Even with fans plenty engaged, the Warriors aren't sitting still. This week, the company rolled out a partnership with a San Francisco-based start-up called Feed.fm to provide additional interviews, analysis and even music from the players' playlists.

Fans can access the service called Warriors Sound from the team's website.

"We work closely with the team to figure out what music works best around their marketing efforts," said Feed.fm founder and CEO Jeff Yasuda, who's been working in digital music for over a decade. "Music is a huge part of the culture of the NBA and the culture of the Warriors."

Zoom CEO Eric Yuan was so excited to get the Warriors to use his company's video-conferencing software, he's been willing to foot the bill.

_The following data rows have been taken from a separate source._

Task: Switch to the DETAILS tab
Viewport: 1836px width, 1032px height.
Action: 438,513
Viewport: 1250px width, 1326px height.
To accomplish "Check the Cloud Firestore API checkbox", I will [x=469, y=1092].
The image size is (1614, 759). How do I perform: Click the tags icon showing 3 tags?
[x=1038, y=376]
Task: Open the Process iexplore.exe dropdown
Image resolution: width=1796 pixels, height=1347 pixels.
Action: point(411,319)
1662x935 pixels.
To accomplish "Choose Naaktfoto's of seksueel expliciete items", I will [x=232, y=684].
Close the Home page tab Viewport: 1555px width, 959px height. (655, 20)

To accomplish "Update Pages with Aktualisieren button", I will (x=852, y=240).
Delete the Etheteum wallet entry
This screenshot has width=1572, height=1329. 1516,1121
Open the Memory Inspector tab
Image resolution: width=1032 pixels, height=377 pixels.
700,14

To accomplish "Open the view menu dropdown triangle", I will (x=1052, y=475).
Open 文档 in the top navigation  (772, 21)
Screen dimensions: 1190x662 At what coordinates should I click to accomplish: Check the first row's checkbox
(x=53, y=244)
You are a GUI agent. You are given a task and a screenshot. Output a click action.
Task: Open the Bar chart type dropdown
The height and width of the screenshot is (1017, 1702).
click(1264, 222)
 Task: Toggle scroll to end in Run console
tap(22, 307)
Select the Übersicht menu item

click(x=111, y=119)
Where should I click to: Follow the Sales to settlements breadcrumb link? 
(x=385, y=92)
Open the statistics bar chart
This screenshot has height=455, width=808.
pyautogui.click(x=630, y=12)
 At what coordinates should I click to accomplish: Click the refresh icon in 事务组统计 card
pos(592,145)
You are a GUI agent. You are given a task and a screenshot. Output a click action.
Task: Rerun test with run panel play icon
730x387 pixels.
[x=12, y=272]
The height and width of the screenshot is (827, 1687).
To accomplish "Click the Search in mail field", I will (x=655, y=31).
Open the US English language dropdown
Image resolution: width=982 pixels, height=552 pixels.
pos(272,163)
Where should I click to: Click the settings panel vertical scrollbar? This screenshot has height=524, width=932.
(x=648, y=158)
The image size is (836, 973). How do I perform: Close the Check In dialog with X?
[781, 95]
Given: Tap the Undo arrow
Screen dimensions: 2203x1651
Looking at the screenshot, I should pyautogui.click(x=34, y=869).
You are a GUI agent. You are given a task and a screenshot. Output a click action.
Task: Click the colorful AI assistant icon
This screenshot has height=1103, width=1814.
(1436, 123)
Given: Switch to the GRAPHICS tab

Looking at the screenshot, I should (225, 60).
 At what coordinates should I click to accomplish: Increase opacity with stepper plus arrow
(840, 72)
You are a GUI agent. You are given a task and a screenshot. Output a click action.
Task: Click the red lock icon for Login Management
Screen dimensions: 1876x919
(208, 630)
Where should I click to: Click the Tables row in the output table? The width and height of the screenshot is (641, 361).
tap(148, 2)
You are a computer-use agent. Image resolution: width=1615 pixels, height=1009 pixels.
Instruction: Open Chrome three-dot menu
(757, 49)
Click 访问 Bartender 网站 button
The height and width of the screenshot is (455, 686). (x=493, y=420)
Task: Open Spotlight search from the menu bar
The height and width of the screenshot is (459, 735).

Last year, Zoom signed a three-year deal with the Warriors, giving the team video technology to communicate with fans through online question-and-answer forums and for business meetings. In exchange for its technology and services, as well as Zoom conferencing rooms in the arena and a healthy chunk of change, Zoom gets some serious branding.

Yuan said during almost every home game, he gets a text message from a customer or two with a picture of Zoom's logo from the scoreboard, or on a digital sign somewhere in the arena. That kind of marketing helps him close deals faster, because it gives prospective customers a sudden shot of confidence, he said.

"It actually speeds up sales cycles," said Yuan, whose company just raised $100 million from Stevens' old firm Sequoia.

A virtuous cycle

The Warriors won't always be the best team in the league -- that's just the reality of sports. But right now, there's a virtuous cycle that could seemingly last a while.

Source: Zoom

A core of young, immensely talented players lures emerging tech companies who want their products in the hands of the Warriors and are willing to provide sweetheart deals to make it happen.

Add to that, an ownership group filled with techies — and immediate proximity to the world's greatest innovation hub — and you have the top free agents wanting to join the fun.

In Kirk Lacob's words: "We're trying to better stack the deck for ourselves so that we can continue to put a great product on the floor."